■ Requirement: Only the first line of the listing and the lines after it, up to and including the one containing "School Donations (702, 1879)", should be retyped exactly.

*** Opening Exercise data ***

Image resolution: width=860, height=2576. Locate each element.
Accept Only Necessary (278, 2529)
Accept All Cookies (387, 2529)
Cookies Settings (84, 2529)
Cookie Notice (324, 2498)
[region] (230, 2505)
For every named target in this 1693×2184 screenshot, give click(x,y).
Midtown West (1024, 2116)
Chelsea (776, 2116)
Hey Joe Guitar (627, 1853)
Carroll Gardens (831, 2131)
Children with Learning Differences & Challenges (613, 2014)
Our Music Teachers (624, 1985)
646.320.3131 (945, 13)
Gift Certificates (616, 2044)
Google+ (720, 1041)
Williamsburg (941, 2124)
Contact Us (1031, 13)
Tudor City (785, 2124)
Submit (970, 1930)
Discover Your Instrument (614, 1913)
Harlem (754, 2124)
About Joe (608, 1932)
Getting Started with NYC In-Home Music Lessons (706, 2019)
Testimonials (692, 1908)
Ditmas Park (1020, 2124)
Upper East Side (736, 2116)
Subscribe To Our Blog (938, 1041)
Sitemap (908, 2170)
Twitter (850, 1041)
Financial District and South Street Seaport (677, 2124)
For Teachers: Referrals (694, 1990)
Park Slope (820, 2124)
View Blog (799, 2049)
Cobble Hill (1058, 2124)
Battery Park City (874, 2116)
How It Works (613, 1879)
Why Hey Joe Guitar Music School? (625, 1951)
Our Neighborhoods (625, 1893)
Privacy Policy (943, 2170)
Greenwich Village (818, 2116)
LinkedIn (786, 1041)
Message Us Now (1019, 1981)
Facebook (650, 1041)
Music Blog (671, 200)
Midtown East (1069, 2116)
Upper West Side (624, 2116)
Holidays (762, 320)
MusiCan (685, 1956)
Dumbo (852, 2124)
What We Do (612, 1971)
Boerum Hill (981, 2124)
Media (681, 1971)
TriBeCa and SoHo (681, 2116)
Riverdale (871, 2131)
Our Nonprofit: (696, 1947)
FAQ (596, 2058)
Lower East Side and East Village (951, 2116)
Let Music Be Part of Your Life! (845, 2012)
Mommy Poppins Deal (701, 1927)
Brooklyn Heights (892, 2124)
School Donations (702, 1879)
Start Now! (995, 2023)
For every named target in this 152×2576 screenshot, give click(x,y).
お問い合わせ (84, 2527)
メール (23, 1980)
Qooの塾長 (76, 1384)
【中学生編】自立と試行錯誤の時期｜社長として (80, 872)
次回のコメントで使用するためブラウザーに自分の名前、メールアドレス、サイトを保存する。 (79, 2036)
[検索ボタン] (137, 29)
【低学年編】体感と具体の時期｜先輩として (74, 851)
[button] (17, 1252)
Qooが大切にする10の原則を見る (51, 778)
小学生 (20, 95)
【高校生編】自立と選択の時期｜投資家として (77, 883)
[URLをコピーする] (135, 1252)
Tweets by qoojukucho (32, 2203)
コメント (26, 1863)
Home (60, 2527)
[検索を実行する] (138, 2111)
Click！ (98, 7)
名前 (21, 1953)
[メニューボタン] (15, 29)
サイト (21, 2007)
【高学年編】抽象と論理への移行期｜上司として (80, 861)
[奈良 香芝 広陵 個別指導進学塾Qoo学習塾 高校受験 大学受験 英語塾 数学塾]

*** Closing Exercise data ***

■ Your response:
Image resolution: width=860, height=2576. Locate each element.
Accept Only Necessary (278, 2529)
Accept All Cookies (387, 2529)
Cookies Settings (84, 2529)
Cookie Notice (324, 2498)
[region] (230, 2505)
For every named target in this 1693×2184 screenshot, give click(x,y).
Midtown West (1024, 2116)
Chelsea (776, 2116)
Hey Joe Guitar (627, 1853)
Carroll Gardens (831, 2131)
Children with Learning Differences & Challenges (613, 2014)
Our Music Teachers (624, 1985)
646.320.3131 (945, 13)
Gift Certificates (616, 2044)
Google+ (720, 1041)
Williamsburg (941, 2124)
Contact Us (1031, 13)
Tudor City (785, 2124)
Submit (970, 1930)
Discover Your Instrument (614, 1913)
Harlem (754, 2124)
About Joe (608, 1932)
Getting Started with NYC In-Home Music Lessons (706, 2019)
Testimonials (692, 1908)
Ditmas Park (1020, 2124)
Upper East Side (736, 2116)
Subscribe To Our Blog (938, 1041)
Sitemap (908, 2170)
Twitter (850, 1041)
Financial District and South Street Seaport (677, 2124)
For Teachers: Referrals (694, 1990)
Park Slope (820, 2124)
View Blog (799, 2049)
Cobble Hill (1058, 2124)
Battery Park City (874, 2116)
How It Works (613, 1879)
Why Hey Joe Guitar Music School? (625, 1951)
Our Neighborhoods (625, 1893)
Privacy Policy (943, 2170)
Greenwich Village (818, 2116)
LinkedIn (786, 1041)
Message Us Now (1019, 1981)
Facebook (650, 1041)
Music Blog (671, 200)
Midtown East (1069, 2116)
Upper West Side (624, 2116)
Holidays (762, 320)
MusiCan (685, 1956)
Dumbo (852, 2124)
What We Do (612, 1971)
Boerum Hill (981, 2124)
Media (681, 1971)
TriBeCa and SoHo (681, 2116)
Riverdale (871, 2131)
Our Nonprofit: (696, 1947)
FAQ (596, 2058)
Lower East Side and East Village (951, 2116)
Let Music Be Part of Your Life! (845, 2012)
Mommy Poppins Deal (701, 1927)
Brooklyn Heights (892, 2124)
School Donations (702, 1879)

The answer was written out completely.